▶ [SELECTED PASSAGE]

Endovascular Outcomes Worse With Critical Limb Ischemia vs Intermittent Claudication

NEW YORK (Reuters Health) – Patients who receive endovascular treatment for critical limb ischemia (CLI) have worse outcomes than those who are treated for intermittent claudication (IC), according to a new study.

“We report significant differences in anatomic, lesion level, and 1-year outcomes between patients with CLI and IC undergoing (lower extremity) endovascular revascularization for symptomatic (peripheral-artery disease),” researchers write in Circulation: Cardiovascular Interventions. “Patients with IC and CLI have significant anatomic, lesion, and treatment differences with significantly higher mortality and adverse limb outcomes in CLI.”

For the study, Dr. Subhash Banerjee of the University of Texas Southwestern Medical Center, in Dallas, and colleagues examined data on patients in the Excellence in Peripheral Artery Disease registry who were treated over about 14 years at 23 hospitals in the U.S.

The mean age of the 1,983 IC patients was 66 years and that of the 1,343 CLI patients, 68 years. Patients with CLI were more likely to have chronic kidney disease and diabetes and were less likely to receive optimal medical therapy.

Those with IC were more likely to have femoropopliteal artery interventions (87% vs. 65%; P<0.001). Below-the-knee interventions were more likely in CLI (47% vs. 12%; P<0.001).

▶ [PROBLEMS TO WORK ON]
A. In the article on limb ischemia treatment, how many hospitals treated the patients whose data were examined?
B. For each statement, say whether it agrees with the article on limb ischemia treatment, and quote the words of the article that decide it: (i) Patients with IC were more likely to have femoropopliteal artery interventions. (ii) Patients with CLI were more likely to receive optimal medical therapy. (iii) The researchers published their findings in Circulation: Cardiovascular Interventions.
C. Carry on the article on limb ischemia treatment, starting after its final sentence.
The stored rows have no connection to the article on limb ischemia treatment.

[Stored records]
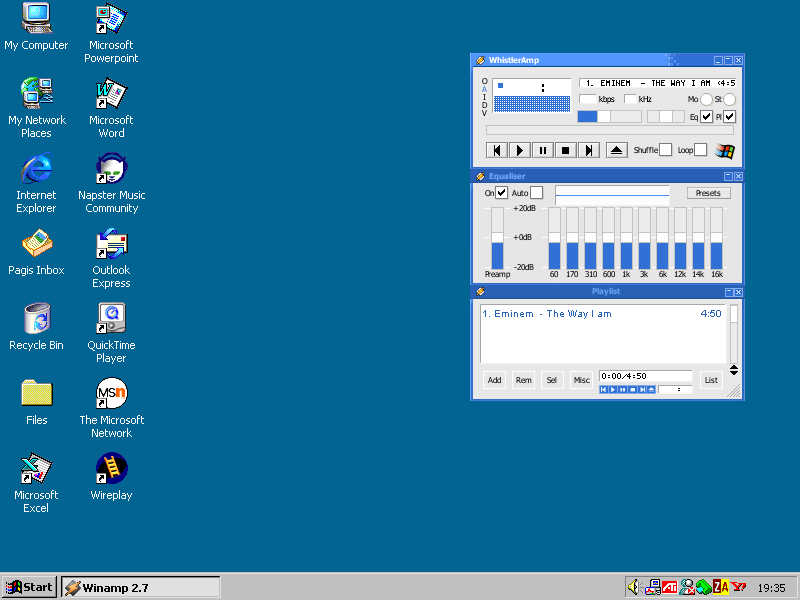The height and width of the screenshot is (600, 800).
Task: Skip to the next track
Action: click(x=589, y=150)
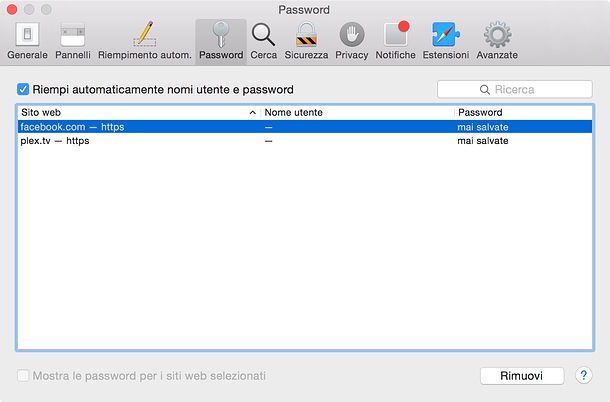Open the Estensioni puzzle icon pane
This screenshot has height=402, width=610.
446,41
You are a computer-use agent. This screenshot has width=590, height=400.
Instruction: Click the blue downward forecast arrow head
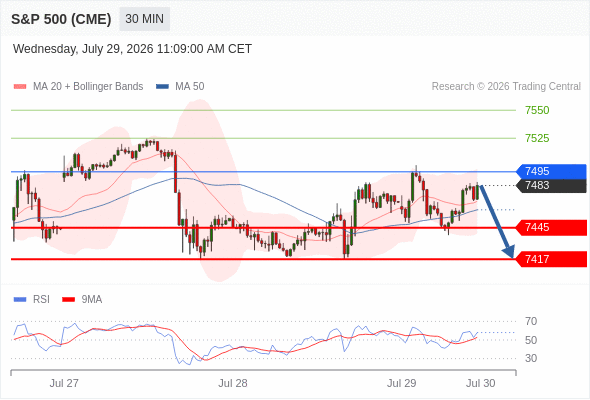click(x=509, y=252)
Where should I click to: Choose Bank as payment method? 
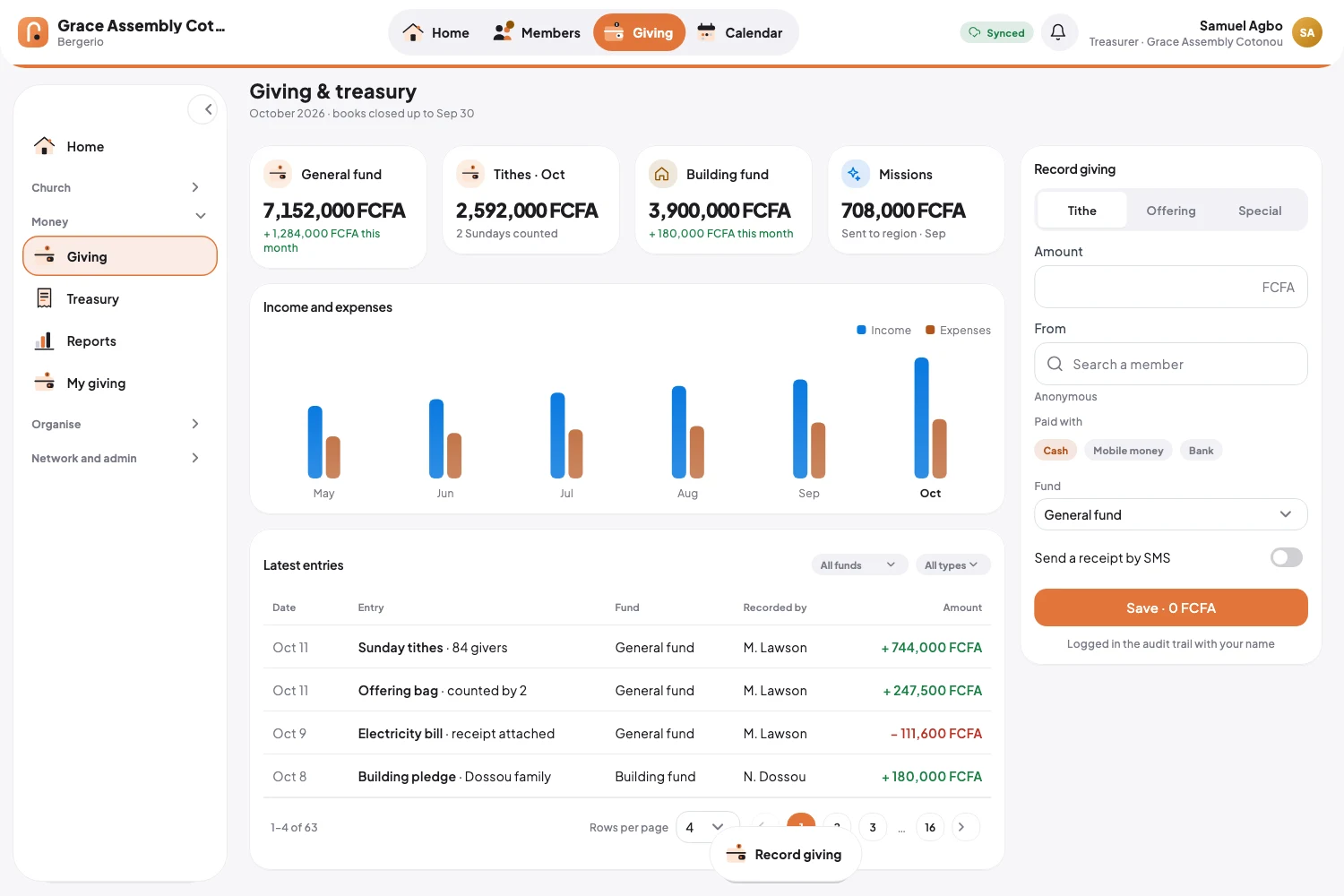[1201, 451]
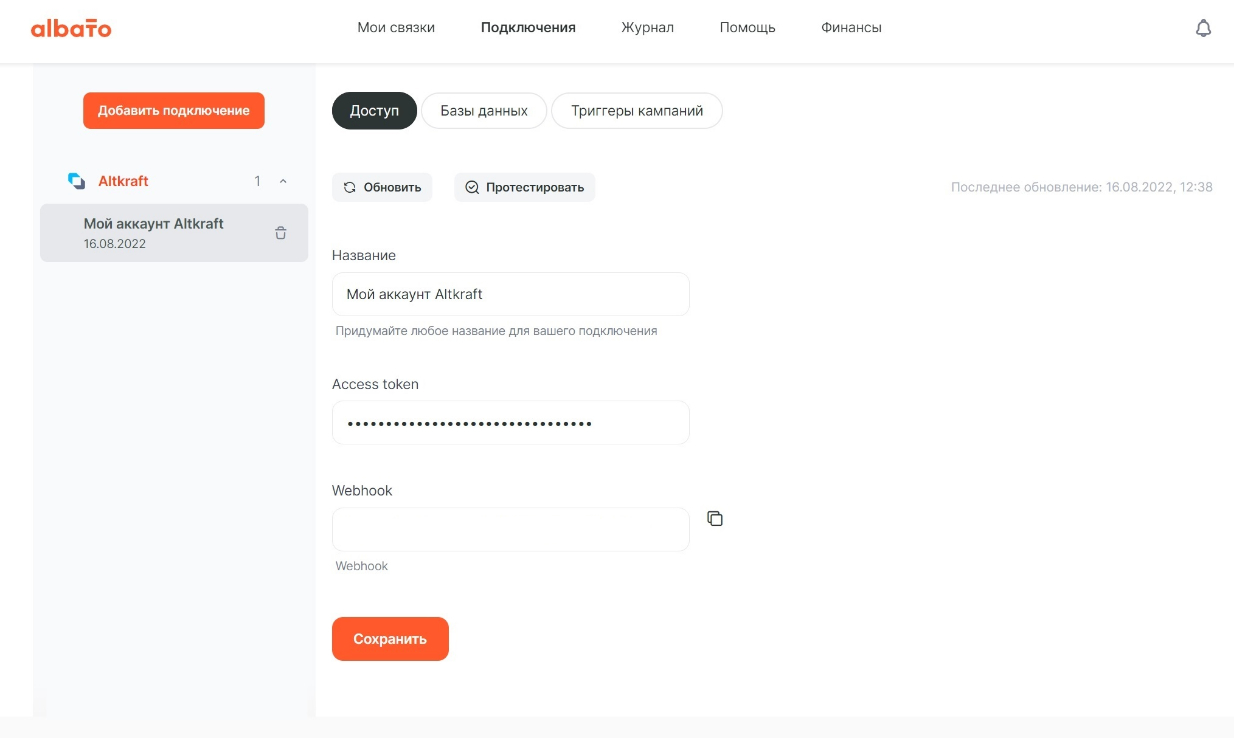
Task: Copy the Webhook URL with copy icon
Action: coord(715,518)
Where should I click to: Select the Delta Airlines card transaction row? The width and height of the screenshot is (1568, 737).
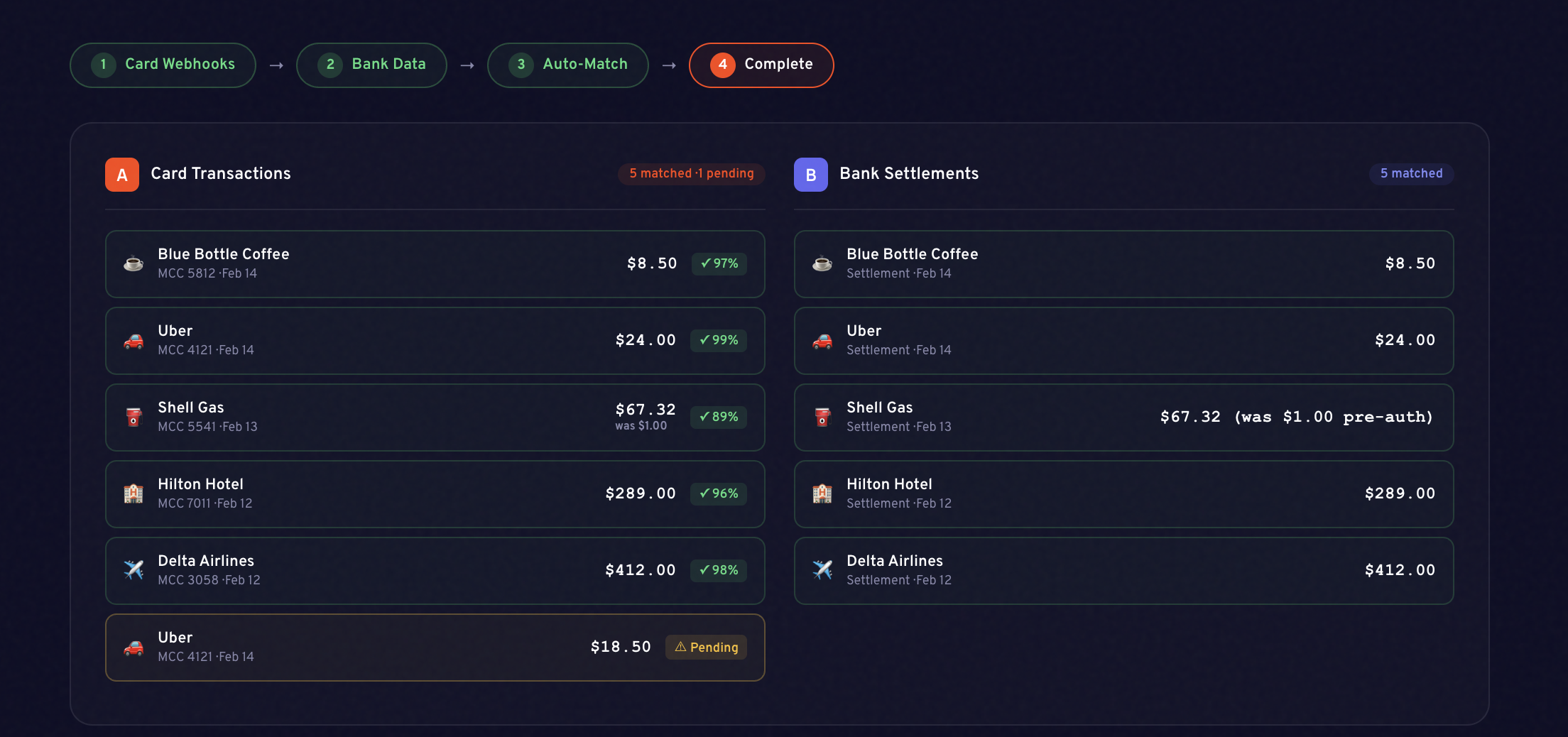[x=435, y=571]
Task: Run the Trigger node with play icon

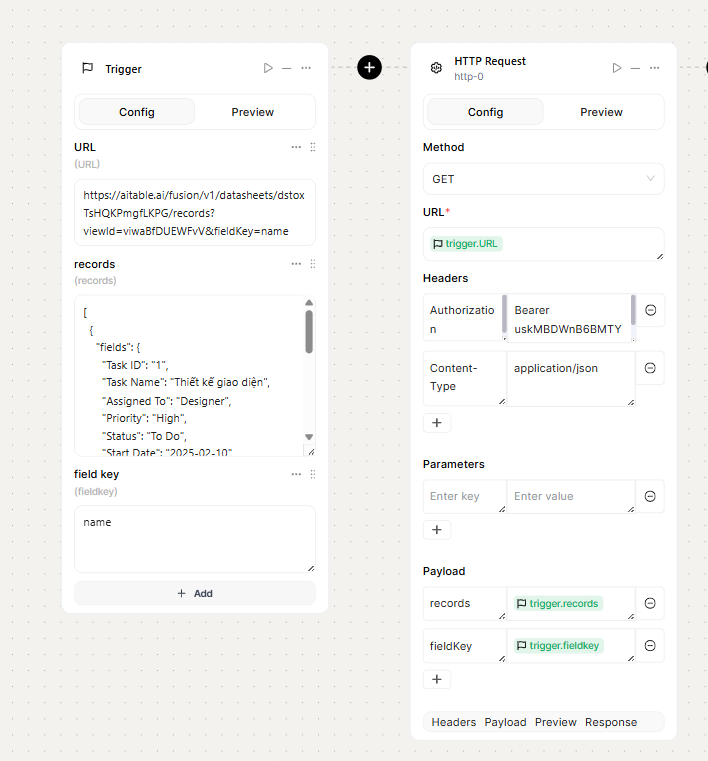Action: (268, 68)
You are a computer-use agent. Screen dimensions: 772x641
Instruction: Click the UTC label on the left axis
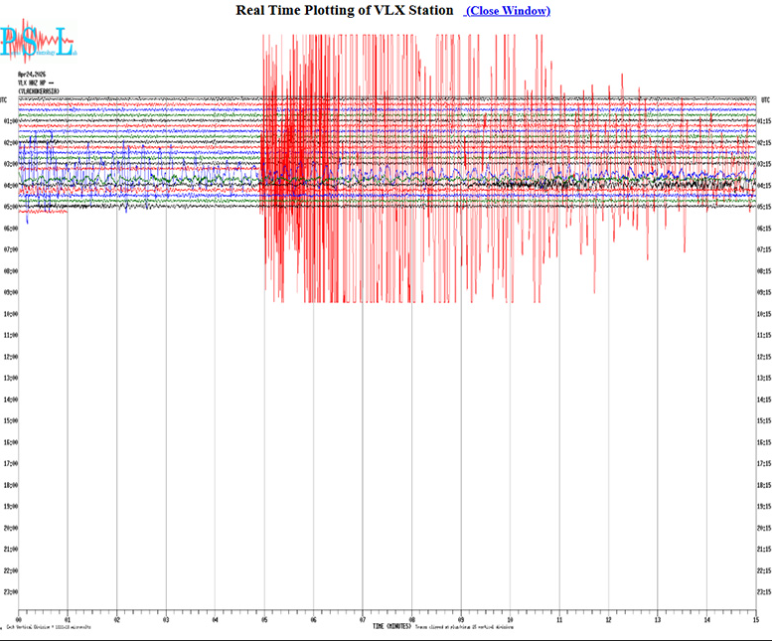click(5, 99)
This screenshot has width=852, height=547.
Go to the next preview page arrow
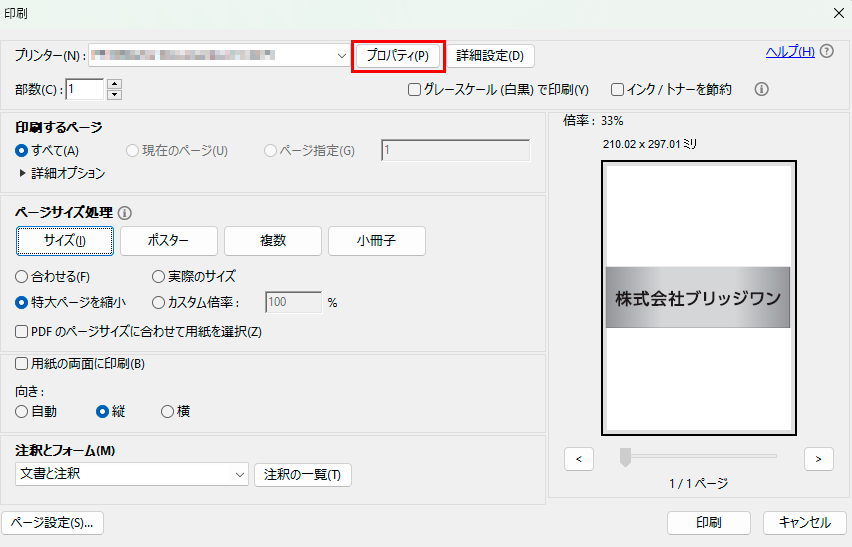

▶ [ANSWERS TO THE EXERCISES]
A. 23 hospitals in the U.S.

B.
(i) Yes: "Those with IC were more likely to have femoropopliteal artery interventions (87% vs. 65%; P<0.001)."
(ii) No: "Patients with CLI were more likely to have chronic kidney disease and diabetes and were less likely to receive optimal medical therapy."
(iii) Yes: "researchers write in Circulation: Cardiovascular Interventions."

C.
A higher percentage of patients with CLI had multilevel peripheral-artery disease (32% vs. 15%, P<0.001), while those with IC were more likely to receive stents (48% vs. 37%; P<0.001) and less likely to be treated with balloon angioplasty (25% vs. 37%; P<0.001).

Major adverse limb events occurred in 16% of IC patients and 26% of CLI patients (P<0.001); all-cause mortality was 4% among CLI patients and 2% among those with IC (P=0.014).

The authors note that, because patients were followed for only one year, many later events were not captured.

Dr. Matthew C. Bunte, a cardiologist at Saint Luke’s Mid America Heart Institute in Kansas City, Missouri, who wrote an editorial accompanying the study, told Reuters Health by email, “This analysis is impactful because of its large, geographically diverse, prospective sample of patients with symptomatic PAD.”

“Endovascular treatment for symptomatic (peripheral-artery disease) is safe and can be effective in improving cardiovascular health,” he said. “We should not forget the importance of medical treatment in this population for long-term cardiovascular-risk reduction.”

Dr. Bunte urged patients, their primary-care doctors, and their vascular specialists to “work together to understand the cardiovascular risk implicated with peripheral-artery disease. Too often, the opportunities of lifestyle modification and medical treatments known to reduce cardiovascular risk are not afforded appropriate attention.”

“We need to better understand the socioeconomic, cultural, and environmental factors among the populations we treat, given the well-established care disparities with peripheral-artery disease,” he advised. “Patient-level health status assessment and population-level health resource utilization remain important aspects of PAD care that deserve additional focus.”

While Dr. Bunte called the high quality of the data a strength of the study, he also noted “important limitations of this analysis, including the potential for selection bias among cases reported and the lack of representation of surgical treatment for” peripheral-artery disease.

Boston Scientific Corporation helped fund the study.

Dr. Banerjee and his colleagues did not respond to requests for comment.